Für Oberbürgermeister Dr. Gert Hoffmann ist trotz aller Unterschiede die Braunschweiger „Schloss-Rekonstruktion von der Symbolik für die Stadt vergleichbar mit dem Wiederaufbau der Frauenkirche in Dresden“.

Der Vergleich hinkt natürlich, da man in der Frauenkirche gottlob keine 150 Geschäfte vorfindet. Einen anderen Vergleich mit Dresden kann man aber sehr wohl anbringen:

Im Mai 2005 fällten „Mitarbeiter eines Göttinger Unternehmens“ (Braunschweiger Zeitung, 19.5.2005) die 270 Bäume des Braunschweiger Schlossparks – gegen den Willen der Bevölkerung, gegen Einsprüche von Umweltschützern.

ECE-Gegner sammelten sich daraufhin zum friedlichen Protest auf dem Rathausplatz. Sie bildeten eine Menschenkette um den ECE-Bauzaun herum. Damit brachten sie ihren Unmut über die heimliche Baumfällung zum Ausdruck. Die einzigen Attacken waren verbaler Art und richteten sich vor allem gegen Oberbürgermeister Dr. Gert Hoffmann, der mit allen Mitteln und gegen ein Bürgerbegehren seinen Kopf durchsetzte und den Bau des Einkaufszentrums hinter Schlossfassadenresten vorantrieb.

Genutzt hat alles nichts. Ein Jahr später freute sich Hoffmann, dass die Bürgerinitiativen endlich auch juristisch ihren Nährboden entzogen bekamen. „Die Rechtsauffassung der Verwaltung, dass das Bauvorhaben im Einklang mit den Vorschriften sei, sei bestätigt worden.“ (BZ, 6.5.2006)

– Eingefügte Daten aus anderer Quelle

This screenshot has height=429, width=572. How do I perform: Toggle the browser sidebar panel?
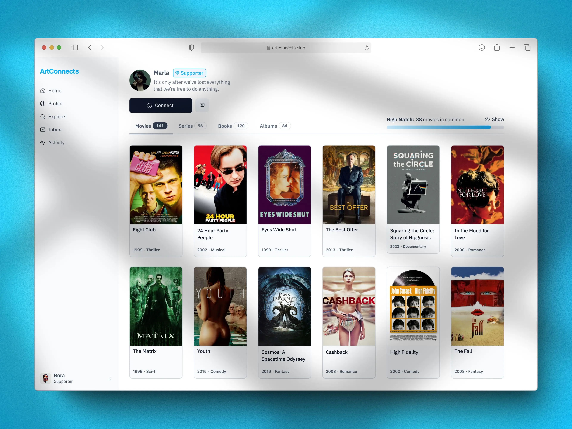(74, 48)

In Dresden formiert sich seit Jahren schon Widerstand gegen den Bau der Waldschlösschenbrücke. Hintergrund ist, dass eine neunte Brücke über die Elbe im Stadtgebiet den Feierabendverkehr entlasten und eine notwendige Restaurierung zweier älterer Brücken ermöglichen soll. Dumm nur, dass die geplante Brücke genau durchs UNESCO-Welterbe „Elbtal“ führen soll und dass die UNESCO damit droht, den Welterbe-Status abzuerkennen.

Dresdens Dr. Gert Hoffmann ist Sachsens Ministerpräsident Georg Milbradt, wie Hoffmann bei der CDU. Er will unbedingt die Brücke durchsetzen, obwohl ein alternativer Tunnel längst finanzierbar ist. Zwar stimmten ein Drittel der Dresdner im Jahr 2005 beim Bürgerentscheid für die Brücke, aber das auch nur deshalb, weil man ihnen die Alternativen verschwieg (Die Zeit, 22.11.2007). Inzwischen demonstrierten aber immer wieder „Tausende Dresdner“ (Welt Online, 14.11.2007) gegen den Bau der Brücke – und dagegen, wegen der Brücke die alten Bäume des Elbtals zu fällen.

Gegen die Braunschweiger Schlossparkfreunde ist die Polizei gottlob nie mit „Brachialgewalt“ vorgegangen, gegen Dresdner Baumschützer schon (Tagesspiegel.de, 8.12.2007). Auf der letzten verbliebenen Rotbuche nisteten sich kurzerhand Umweltaktivisten ein. Sie bauten ein Baumhaus und hielten dort Wache. Einen Monat lang hatten die Brückengegner Erfolg, dann kam erneut die Polizei.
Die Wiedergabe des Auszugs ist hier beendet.